## AIM OF THE EXERCISE
Pick out the lines below that include the string "agent".

## Dataset entries
+++

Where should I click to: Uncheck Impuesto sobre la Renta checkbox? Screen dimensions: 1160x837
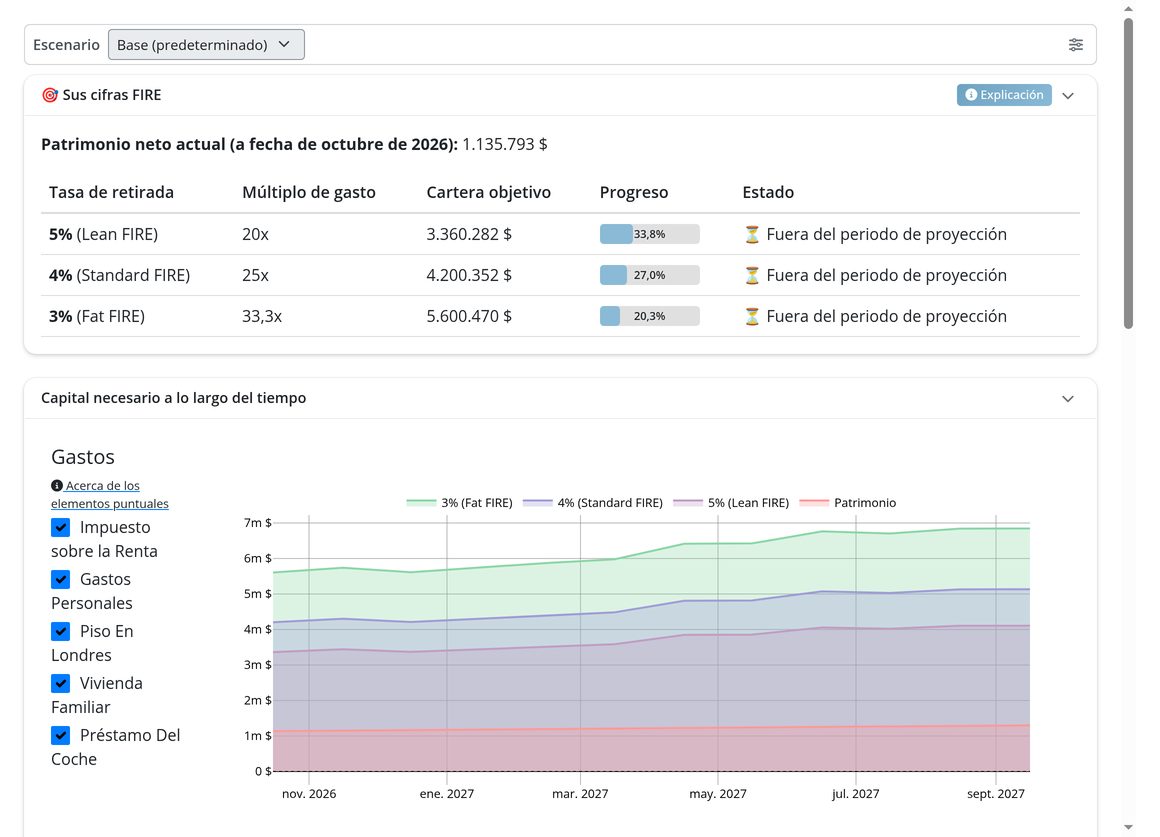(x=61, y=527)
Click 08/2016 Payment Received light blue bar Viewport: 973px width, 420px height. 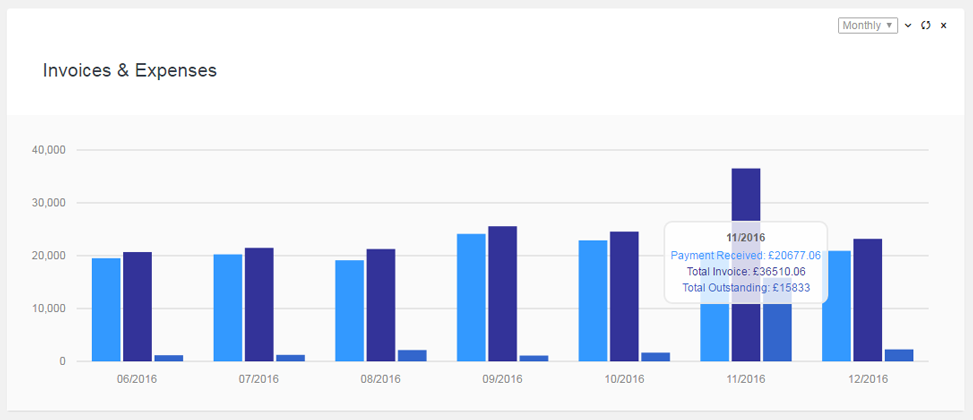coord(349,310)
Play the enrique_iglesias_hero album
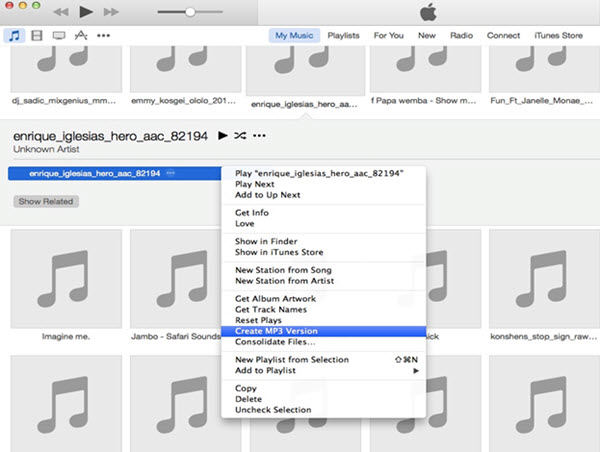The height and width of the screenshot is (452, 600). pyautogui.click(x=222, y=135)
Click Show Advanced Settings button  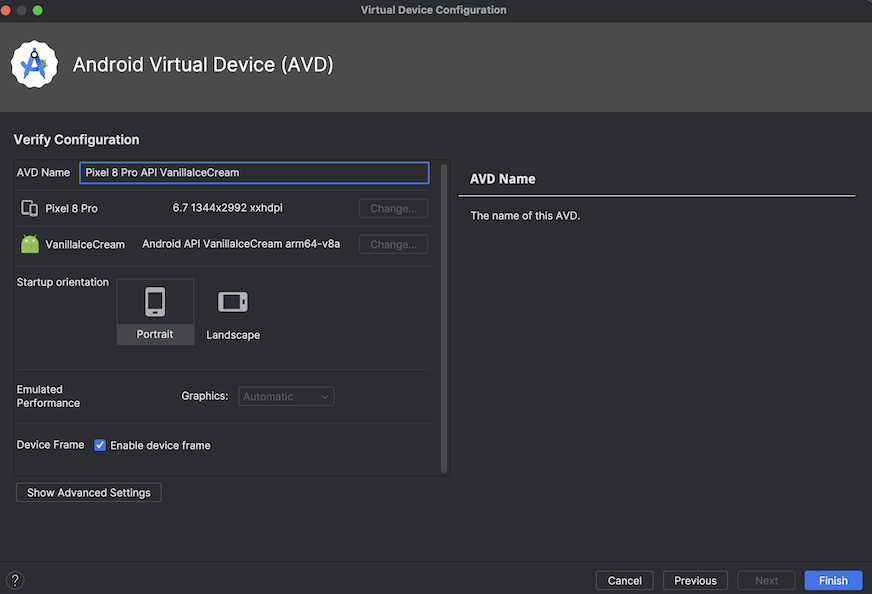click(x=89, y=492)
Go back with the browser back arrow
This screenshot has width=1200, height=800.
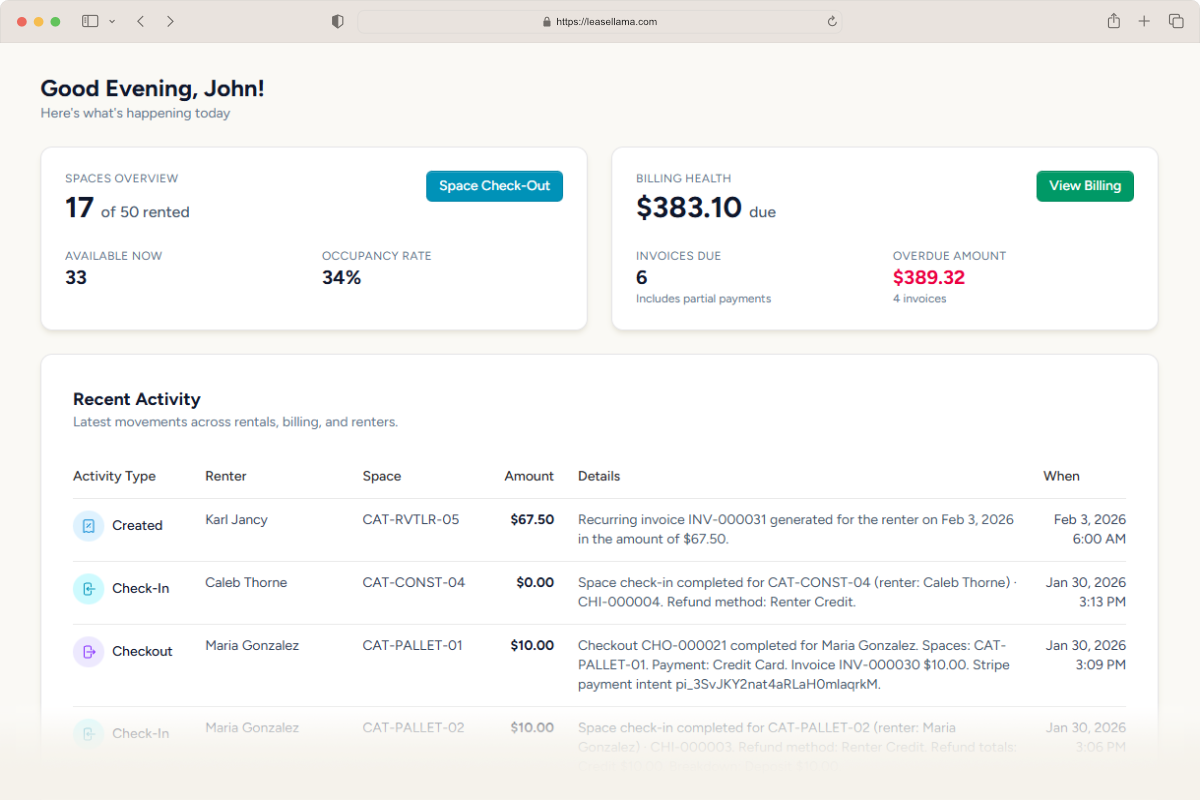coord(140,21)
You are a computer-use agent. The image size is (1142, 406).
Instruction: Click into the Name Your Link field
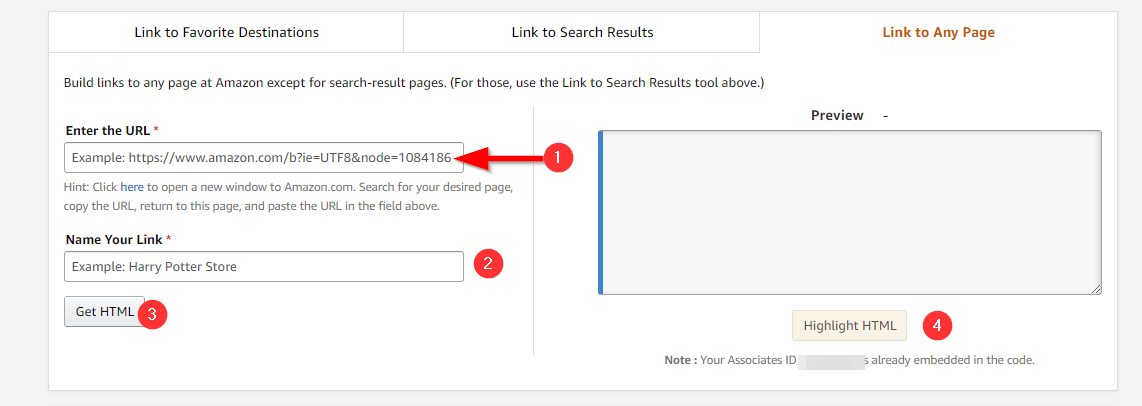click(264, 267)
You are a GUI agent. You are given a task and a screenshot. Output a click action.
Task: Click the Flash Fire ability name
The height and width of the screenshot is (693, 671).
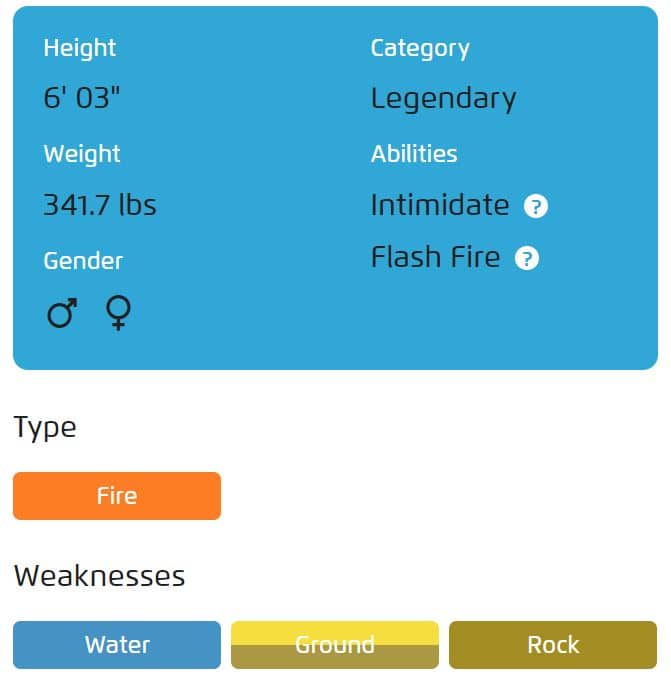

+++

## RESULT FOR THIS EXERCISE
You are a computer-use agent. The image size is (1142, 406).
You are a GUI agent. You are given a task and a screenshot. Output a click action.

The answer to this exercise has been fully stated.